Layer 2: Retrieval-Augmented Generation (RAG)
Modern LLMs increasingly supplement their parametric knowledge with real-time retrieval — querying live search indexes, knowledge bases, or curated document stores before generating a response. ChatGPT with web browsing, Gemini’s integration with Google Search, and Claude’s tool connections all operate on this principle. Here, real-time indexability and source quality matter enormously.
Layer 3: RLHF and fine-tuning signals
Through Reinforcement Learning from Human Feedback (RLHF), models learn to prefer certain types of sources and framings. If human raters consistently reward responses that cite academic research, established publications, and expert commentary, the model learns to weight those signals.
The concept of entity salience
One of the most useful concepts for understanding LLM authority is entity salience — how prominently and distinctly an entity (your brand, a concept, a person) is represented in the model’s knowledge. A highly salient entity has clear, consistent, multi-faceted representations. Achieving entity salience is the north star of GEO strategy.

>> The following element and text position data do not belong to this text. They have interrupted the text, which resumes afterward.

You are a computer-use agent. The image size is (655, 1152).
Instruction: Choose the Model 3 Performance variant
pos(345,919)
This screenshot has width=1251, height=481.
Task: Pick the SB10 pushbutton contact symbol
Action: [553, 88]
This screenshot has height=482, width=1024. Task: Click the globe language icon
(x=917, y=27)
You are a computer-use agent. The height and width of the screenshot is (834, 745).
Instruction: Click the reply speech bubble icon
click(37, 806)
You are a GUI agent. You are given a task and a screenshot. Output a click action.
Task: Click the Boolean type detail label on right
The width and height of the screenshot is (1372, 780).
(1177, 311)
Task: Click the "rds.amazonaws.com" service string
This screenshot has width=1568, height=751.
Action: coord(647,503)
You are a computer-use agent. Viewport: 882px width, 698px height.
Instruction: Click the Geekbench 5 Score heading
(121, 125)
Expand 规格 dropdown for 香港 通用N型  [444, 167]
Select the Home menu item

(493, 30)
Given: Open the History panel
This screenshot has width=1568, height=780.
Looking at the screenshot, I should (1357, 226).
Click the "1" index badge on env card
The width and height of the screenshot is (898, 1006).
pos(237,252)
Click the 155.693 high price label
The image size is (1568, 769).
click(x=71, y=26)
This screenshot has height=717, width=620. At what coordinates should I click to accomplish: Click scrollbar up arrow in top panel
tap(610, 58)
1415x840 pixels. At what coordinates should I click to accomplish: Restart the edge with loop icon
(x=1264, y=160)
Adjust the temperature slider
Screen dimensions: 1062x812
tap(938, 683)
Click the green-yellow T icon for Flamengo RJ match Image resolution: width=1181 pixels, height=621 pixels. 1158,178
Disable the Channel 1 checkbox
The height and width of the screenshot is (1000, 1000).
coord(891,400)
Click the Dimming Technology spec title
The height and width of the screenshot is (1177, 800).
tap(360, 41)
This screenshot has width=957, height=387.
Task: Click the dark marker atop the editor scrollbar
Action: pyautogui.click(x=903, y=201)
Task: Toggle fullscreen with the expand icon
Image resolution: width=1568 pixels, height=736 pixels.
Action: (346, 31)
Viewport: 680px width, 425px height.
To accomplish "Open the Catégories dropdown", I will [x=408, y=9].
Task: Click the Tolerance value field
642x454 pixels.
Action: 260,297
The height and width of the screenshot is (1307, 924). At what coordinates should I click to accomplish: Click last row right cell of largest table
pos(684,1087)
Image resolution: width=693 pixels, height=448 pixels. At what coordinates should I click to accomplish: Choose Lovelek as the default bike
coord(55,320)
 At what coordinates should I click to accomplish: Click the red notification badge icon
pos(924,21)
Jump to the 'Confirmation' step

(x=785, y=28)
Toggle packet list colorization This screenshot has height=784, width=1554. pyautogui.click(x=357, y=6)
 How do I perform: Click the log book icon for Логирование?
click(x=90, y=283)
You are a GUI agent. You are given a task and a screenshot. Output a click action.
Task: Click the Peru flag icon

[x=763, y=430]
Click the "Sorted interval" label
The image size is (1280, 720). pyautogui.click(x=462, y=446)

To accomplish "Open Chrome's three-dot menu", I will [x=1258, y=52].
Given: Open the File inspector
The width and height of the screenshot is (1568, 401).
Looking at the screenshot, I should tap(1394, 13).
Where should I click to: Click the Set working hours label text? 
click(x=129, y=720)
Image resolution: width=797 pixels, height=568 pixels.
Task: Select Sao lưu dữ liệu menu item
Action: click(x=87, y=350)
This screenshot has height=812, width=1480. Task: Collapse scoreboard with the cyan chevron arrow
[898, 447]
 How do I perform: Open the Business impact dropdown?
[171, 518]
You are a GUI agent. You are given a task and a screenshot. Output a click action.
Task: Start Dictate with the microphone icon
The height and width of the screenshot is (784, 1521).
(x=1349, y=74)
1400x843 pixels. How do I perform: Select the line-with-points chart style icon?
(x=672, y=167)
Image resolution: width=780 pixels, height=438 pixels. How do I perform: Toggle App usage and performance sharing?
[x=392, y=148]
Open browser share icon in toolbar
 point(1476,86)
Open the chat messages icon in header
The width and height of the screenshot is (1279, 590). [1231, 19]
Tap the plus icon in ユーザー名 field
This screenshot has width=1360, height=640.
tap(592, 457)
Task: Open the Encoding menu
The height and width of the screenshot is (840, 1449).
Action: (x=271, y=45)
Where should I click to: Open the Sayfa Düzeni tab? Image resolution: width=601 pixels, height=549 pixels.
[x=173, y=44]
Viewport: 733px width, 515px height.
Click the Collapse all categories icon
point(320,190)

“Influence over an LLM’s recommendations is not purchased — it is earned through repeated, high-quality presence in the information ecosystem that shapes the model’s understanding of the world.”
3. Authority Signals for ChatGPT (OpenAI)
ChatGPT’s authority model is shaped by OpenAI’s training choices, its use of Bing’s search infrastructure for web-enabled queries, and the preferences learned through millions of human feedback interactions.
Training data prevalence
OpenAI’s models are trained on Common Crawl, curated web data, books, and other large corpora. Domains that appear frequently in high-quality contexts — linked from respected publications, discussed in academic papers, cited in long-form journalism — are more likely to have strong parametric representation. The mechanism here is not domain authority as Google measures it, but narrative density: how thoroughly your entity is woven into the fabric of online discourse.
Key authority signals for ChatGPT
- Bing search rankings: ChatGPT’s browsing capability is powered by Bing. Ranking well in Bing directly improves ChatGPT citation rates. Bing weights brand signals — brand search volume and name recognition — more heavily than Google.
- Wikipedia presence: Wikipedia is heavily weighted in OpenAI’s training data. A well-sourced Wikipedia entry significantly boosts entity recognition and factual accuracy in ChatGPT outputs.
- Reddit and forum mentions: OpenAI has a data partnership with Reddit. Community recommendations, brand mentions in specialist subreddits, and peer discussion strongly influence model associations.
- News publication coverage: Coverage in established news outlets — particularly those with high editorial standards — signals credibility. Frequency and recency both matter.
- Consistent entity naming: ChatGPT identifies entities partly through name consistency. Ensure your brand name, product names, and key people are referenced consistently across all public-facing content.
- Custom GPTs and the plugin ecosystem: Building and publishing Custom GPTs in the GPT Store exposes your brand and content directly to the OpenAI ecosystem — a novel signal channel most businesses haven’t yet exploited.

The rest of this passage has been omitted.